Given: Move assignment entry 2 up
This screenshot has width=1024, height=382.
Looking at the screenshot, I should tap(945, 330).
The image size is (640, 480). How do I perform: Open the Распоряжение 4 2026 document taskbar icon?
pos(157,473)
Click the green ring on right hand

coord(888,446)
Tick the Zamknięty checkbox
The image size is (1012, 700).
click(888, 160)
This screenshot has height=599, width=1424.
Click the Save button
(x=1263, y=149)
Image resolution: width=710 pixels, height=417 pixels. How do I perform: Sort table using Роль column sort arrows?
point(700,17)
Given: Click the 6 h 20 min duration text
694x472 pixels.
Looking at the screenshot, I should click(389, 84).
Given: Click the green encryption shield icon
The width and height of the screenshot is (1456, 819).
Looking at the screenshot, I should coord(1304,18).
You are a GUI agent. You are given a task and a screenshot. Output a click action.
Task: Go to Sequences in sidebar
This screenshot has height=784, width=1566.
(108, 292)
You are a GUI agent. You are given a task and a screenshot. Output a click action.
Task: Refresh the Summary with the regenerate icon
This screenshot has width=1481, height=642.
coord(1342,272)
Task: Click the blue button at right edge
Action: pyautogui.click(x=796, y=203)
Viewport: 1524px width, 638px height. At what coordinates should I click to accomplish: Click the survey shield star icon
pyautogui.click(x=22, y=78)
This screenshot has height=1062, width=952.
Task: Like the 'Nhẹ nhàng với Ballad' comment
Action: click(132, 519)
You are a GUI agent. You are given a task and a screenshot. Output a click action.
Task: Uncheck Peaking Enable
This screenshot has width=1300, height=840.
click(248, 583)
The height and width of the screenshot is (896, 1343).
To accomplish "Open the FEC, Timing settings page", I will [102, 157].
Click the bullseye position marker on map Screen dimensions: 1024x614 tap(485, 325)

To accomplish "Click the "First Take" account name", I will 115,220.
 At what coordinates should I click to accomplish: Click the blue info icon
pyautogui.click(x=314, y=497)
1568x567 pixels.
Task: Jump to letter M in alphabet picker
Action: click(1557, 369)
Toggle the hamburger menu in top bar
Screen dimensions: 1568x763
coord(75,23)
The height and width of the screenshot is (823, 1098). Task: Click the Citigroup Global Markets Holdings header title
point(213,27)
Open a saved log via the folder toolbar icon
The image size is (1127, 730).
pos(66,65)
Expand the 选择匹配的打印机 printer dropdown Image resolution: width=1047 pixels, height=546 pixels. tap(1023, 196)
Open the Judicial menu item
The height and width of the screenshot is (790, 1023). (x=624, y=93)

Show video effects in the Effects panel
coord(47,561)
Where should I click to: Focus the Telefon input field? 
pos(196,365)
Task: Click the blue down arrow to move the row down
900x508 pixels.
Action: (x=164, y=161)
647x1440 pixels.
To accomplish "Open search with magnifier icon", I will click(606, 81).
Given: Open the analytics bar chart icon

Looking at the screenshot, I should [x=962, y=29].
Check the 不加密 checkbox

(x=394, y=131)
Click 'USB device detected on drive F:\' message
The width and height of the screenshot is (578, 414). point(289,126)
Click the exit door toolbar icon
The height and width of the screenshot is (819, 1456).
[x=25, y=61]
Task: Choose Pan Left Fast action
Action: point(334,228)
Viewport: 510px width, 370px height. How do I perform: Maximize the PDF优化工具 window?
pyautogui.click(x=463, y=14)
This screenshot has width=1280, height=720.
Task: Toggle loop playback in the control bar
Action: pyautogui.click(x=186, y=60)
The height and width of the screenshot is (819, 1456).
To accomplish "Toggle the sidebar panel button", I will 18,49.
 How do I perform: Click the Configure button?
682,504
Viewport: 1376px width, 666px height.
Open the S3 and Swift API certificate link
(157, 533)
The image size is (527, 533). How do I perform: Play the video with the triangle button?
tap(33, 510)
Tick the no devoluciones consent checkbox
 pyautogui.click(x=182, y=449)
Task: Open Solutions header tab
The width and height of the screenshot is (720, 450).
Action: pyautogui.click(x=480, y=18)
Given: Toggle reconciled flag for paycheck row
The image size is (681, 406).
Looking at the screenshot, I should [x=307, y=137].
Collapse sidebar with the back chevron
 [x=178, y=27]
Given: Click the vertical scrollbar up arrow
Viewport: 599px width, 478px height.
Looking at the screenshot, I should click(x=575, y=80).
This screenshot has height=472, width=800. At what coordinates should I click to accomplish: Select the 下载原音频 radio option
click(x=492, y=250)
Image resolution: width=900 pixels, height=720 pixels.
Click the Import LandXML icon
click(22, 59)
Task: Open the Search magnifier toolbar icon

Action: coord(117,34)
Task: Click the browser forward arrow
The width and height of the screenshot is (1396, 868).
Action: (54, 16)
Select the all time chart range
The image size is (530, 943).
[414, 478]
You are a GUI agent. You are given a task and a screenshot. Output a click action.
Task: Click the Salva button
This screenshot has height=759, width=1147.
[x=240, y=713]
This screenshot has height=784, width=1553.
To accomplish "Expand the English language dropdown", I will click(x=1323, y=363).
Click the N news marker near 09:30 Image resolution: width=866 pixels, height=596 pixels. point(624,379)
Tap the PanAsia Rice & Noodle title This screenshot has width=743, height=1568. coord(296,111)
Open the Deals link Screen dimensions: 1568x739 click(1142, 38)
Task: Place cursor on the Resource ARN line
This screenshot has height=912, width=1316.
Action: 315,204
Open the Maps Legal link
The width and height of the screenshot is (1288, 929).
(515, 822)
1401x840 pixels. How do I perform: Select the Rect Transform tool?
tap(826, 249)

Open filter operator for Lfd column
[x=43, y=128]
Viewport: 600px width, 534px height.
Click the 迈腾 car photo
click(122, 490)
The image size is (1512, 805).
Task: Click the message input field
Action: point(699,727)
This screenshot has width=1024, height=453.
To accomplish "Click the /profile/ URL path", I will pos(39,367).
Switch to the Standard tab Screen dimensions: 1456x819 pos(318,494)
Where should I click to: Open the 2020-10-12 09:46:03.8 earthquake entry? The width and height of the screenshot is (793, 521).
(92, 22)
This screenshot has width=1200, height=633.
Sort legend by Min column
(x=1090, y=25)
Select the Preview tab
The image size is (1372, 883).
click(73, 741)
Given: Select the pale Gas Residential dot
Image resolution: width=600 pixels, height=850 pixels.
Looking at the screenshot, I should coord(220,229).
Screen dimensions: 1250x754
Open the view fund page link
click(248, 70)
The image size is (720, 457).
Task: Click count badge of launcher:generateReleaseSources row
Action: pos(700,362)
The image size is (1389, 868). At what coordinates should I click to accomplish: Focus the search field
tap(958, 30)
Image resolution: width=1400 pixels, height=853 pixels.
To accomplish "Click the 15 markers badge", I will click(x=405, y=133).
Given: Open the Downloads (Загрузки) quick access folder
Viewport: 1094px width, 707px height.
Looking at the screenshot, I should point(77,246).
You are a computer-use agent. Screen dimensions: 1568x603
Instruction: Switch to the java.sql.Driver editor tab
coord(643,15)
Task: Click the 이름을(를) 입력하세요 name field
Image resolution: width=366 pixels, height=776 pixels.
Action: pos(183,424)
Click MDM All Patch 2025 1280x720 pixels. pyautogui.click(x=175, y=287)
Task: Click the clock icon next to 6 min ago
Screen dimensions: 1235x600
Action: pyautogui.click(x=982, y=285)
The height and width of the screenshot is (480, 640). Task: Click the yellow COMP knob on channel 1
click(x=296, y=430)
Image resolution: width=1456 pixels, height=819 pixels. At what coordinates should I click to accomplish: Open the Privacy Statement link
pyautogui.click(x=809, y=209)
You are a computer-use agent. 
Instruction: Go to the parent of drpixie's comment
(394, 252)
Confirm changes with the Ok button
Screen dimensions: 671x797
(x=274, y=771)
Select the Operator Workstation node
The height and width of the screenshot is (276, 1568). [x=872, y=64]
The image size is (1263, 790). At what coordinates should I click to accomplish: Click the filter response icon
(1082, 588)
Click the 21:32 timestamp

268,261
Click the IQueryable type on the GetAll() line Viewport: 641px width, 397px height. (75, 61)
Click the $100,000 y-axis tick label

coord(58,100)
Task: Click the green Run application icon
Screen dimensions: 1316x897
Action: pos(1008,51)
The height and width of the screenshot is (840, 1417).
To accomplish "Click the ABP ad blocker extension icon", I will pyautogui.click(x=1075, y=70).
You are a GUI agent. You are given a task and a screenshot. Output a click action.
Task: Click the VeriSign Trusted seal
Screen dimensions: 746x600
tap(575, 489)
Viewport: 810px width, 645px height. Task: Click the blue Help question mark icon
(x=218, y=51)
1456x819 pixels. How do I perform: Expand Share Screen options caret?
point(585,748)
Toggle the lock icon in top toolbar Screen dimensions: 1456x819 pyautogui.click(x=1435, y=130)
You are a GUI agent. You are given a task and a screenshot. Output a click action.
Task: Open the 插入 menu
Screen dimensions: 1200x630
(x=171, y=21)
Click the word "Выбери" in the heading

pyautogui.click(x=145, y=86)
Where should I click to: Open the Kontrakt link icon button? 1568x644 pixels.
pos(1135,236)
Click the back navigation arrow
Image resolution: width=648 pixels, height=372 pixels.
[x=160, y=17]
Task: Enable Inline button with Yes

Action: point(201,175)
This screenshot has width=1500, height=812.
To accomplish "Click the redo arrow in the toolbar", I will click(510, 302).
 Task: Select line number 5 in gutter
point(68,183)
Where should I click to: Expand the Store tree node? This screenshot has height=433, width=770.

——

** Instruction **
Set out the records above as a Markdown table with the columns Number and Record line. Begin at the line containing "Click the $100,000 y-axis tick label", stop after the line containing "tap(575, 489)", and omit blank lines.

** Final result **
| Number | Record line |
|---|---|
| 1 | Click the $100,000 y-axis tick label |
| 2 | coord(58,100) |
| 3 | Task: Click the green Run application icon |
| 4 | Screen dimensions: 1316x897 |
| 5 | Action: pos(1008,51) |
| 6 | The height and width of the screenshot is (840, 1417). |
| 7 | To accomplish "Click the ABP ad blocker extension icon", I will pyautogui.click(x=1075, y=70). |
| 8 | You are a GUI agent. You are given a task and a screenshot. Output a click action. |
| 9 | Task: Click the VeriSign Trusted seal |
| 10 | Screen dimensions: 746x600 |
| 11 | tap(575, 489) |